[Saved data entries]
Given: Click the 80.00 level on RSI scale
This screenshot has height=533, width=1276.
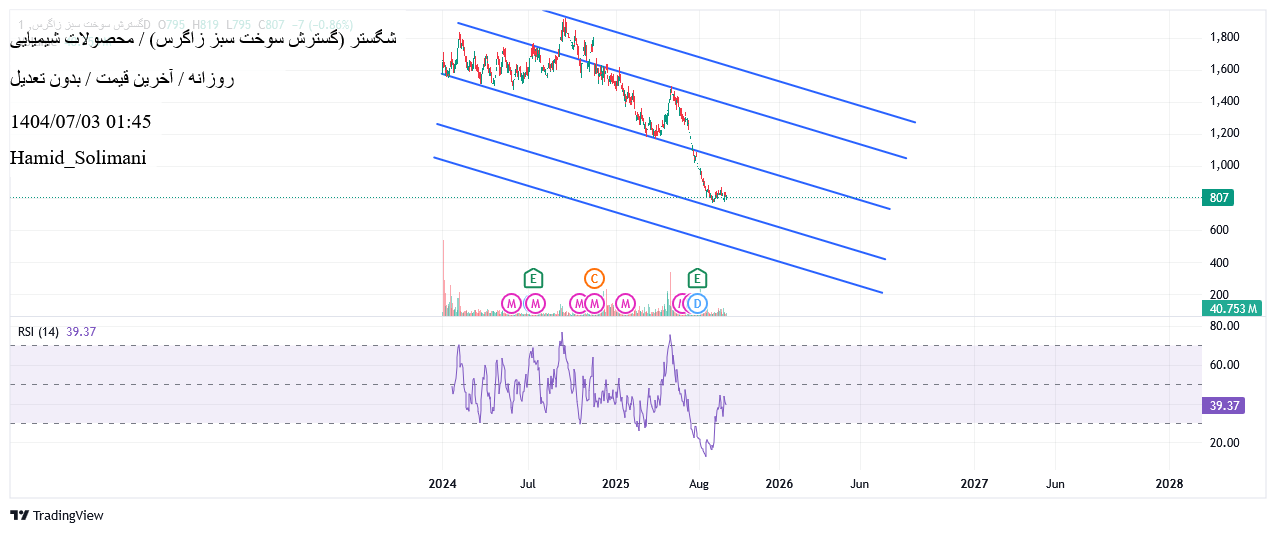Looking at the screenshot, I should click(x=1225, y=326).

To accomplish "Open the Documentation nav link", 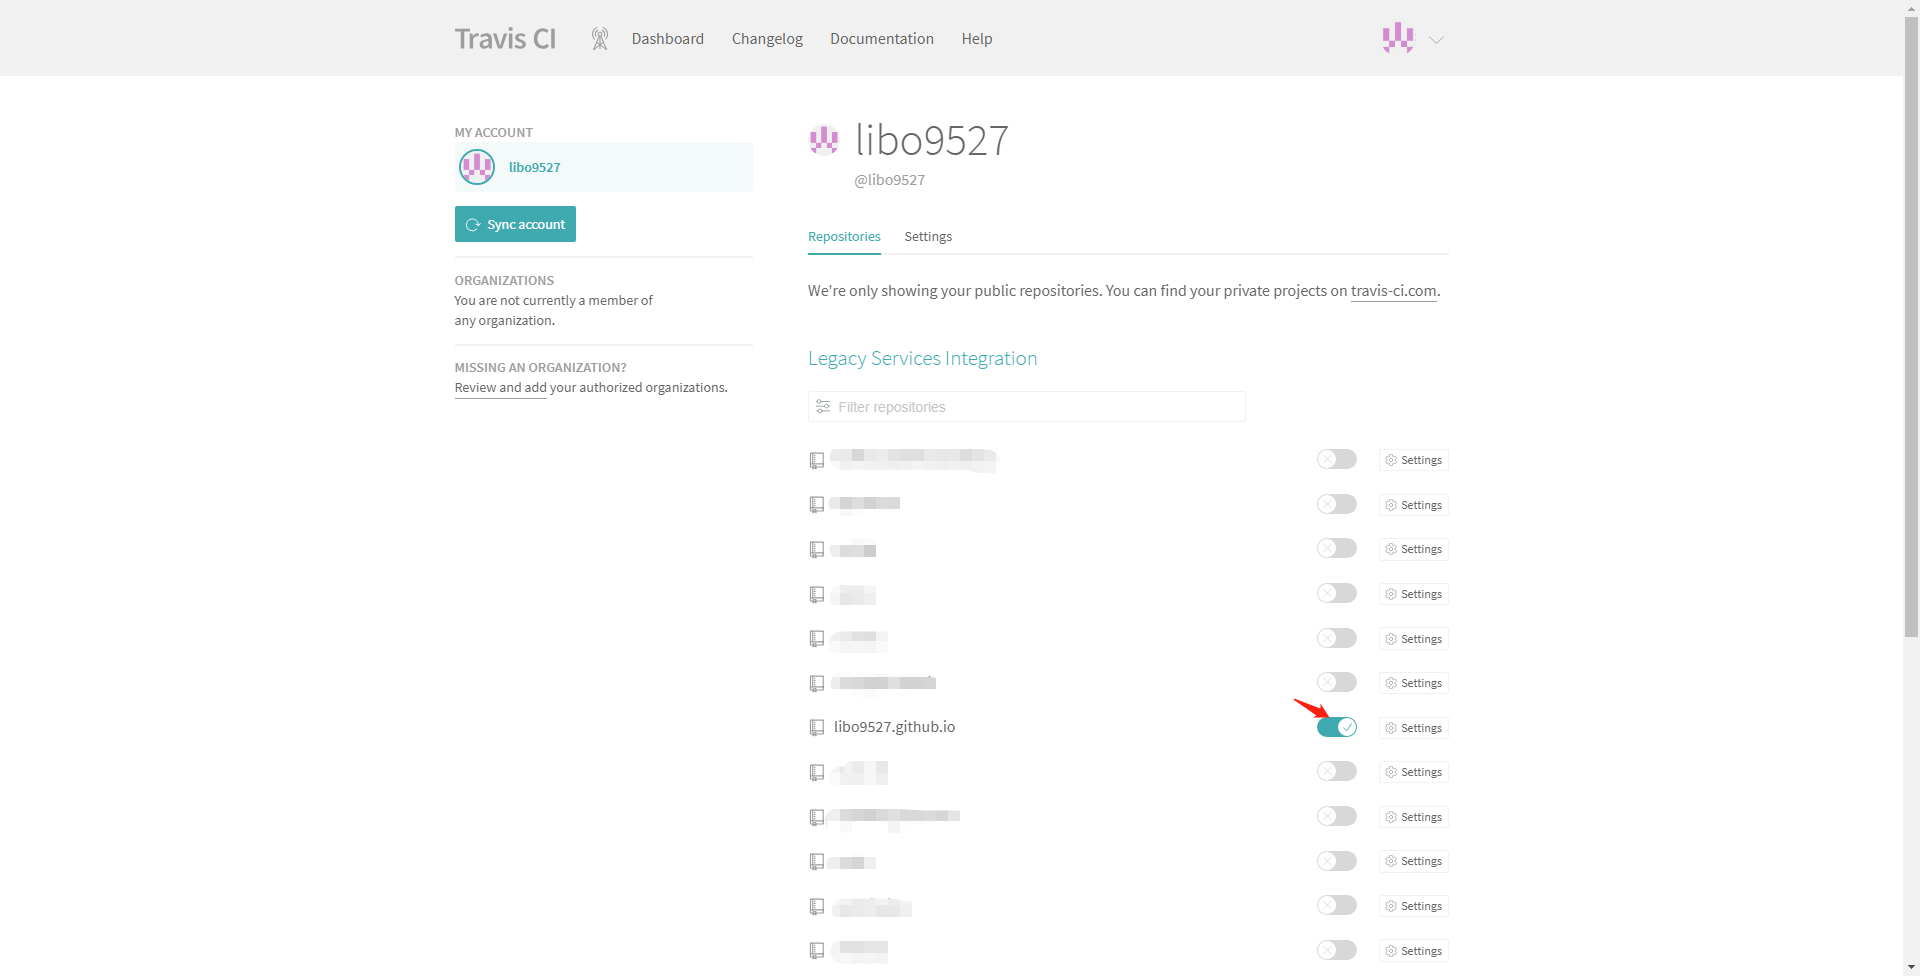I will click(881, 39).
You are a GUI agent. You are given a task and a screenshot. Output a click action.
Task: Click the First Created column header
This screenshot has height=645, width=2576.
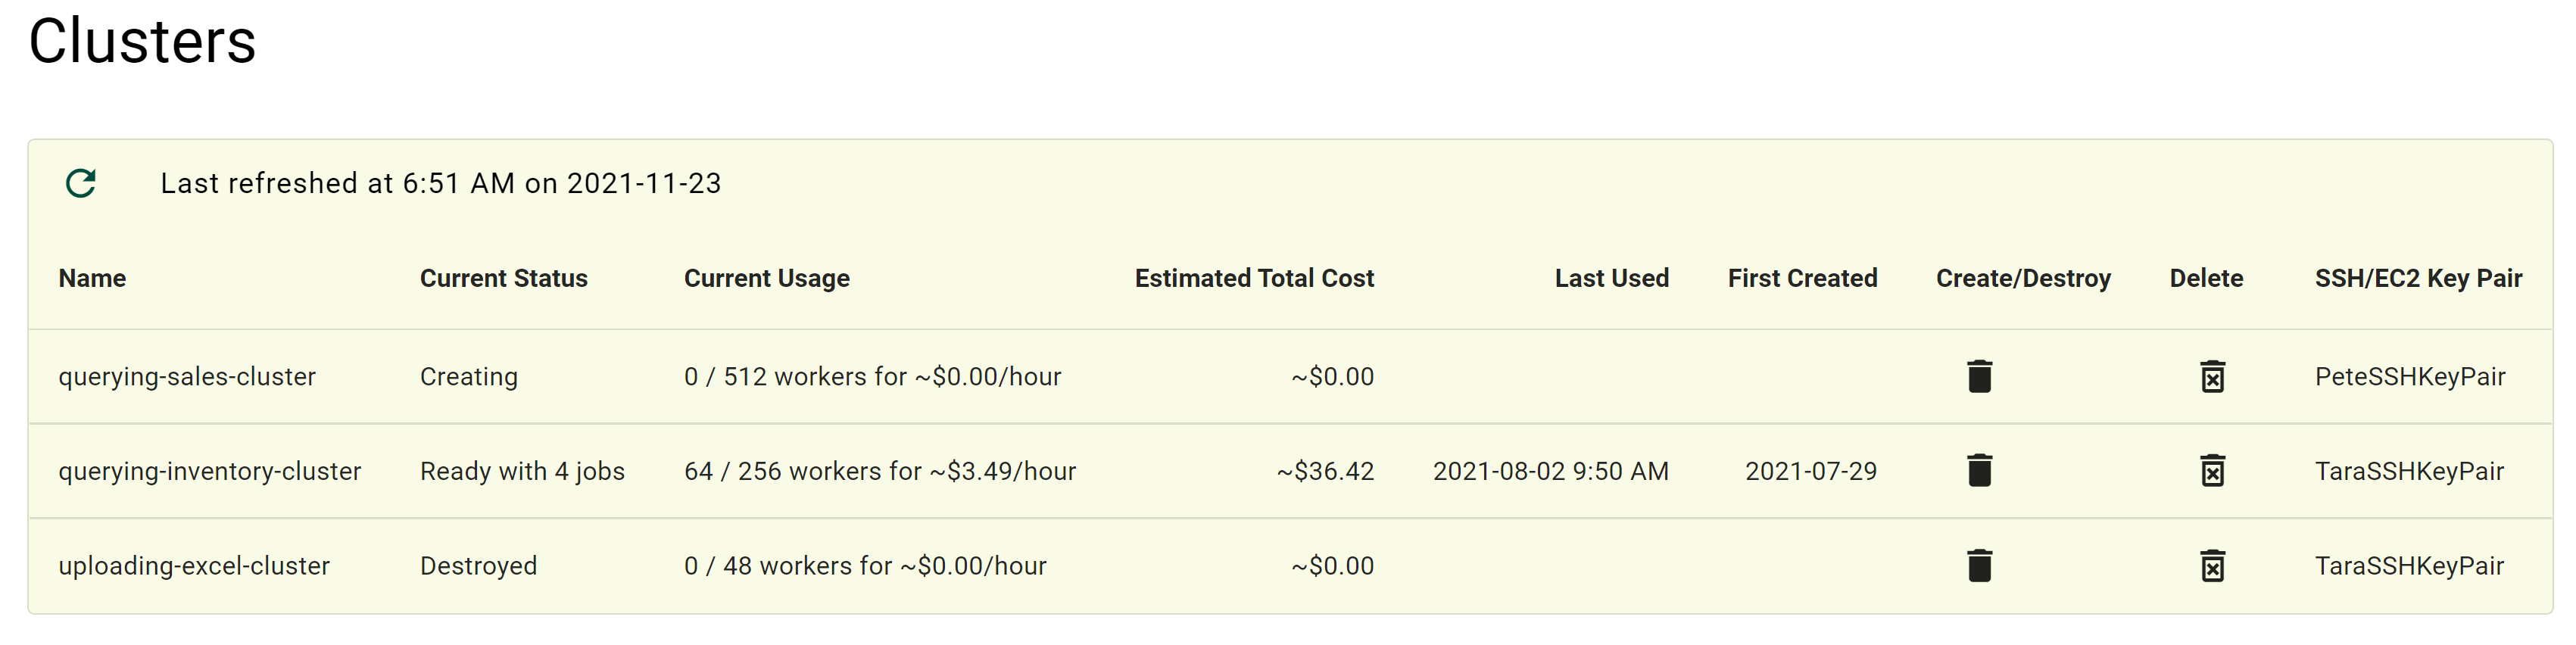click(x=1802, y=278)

▶ [REQUIREMENT] From the line with "You are a GUI" to the last line above, restate each line word for word, but skip the pictures.

▶ [RESPONSE TO THIS TASK]
You are a GUI agent. You are given a task and a screenshot. Output a click action.
Task: Click the First Created column header
This screenshot has height=645, width=2576.
click(x=1802, y=278)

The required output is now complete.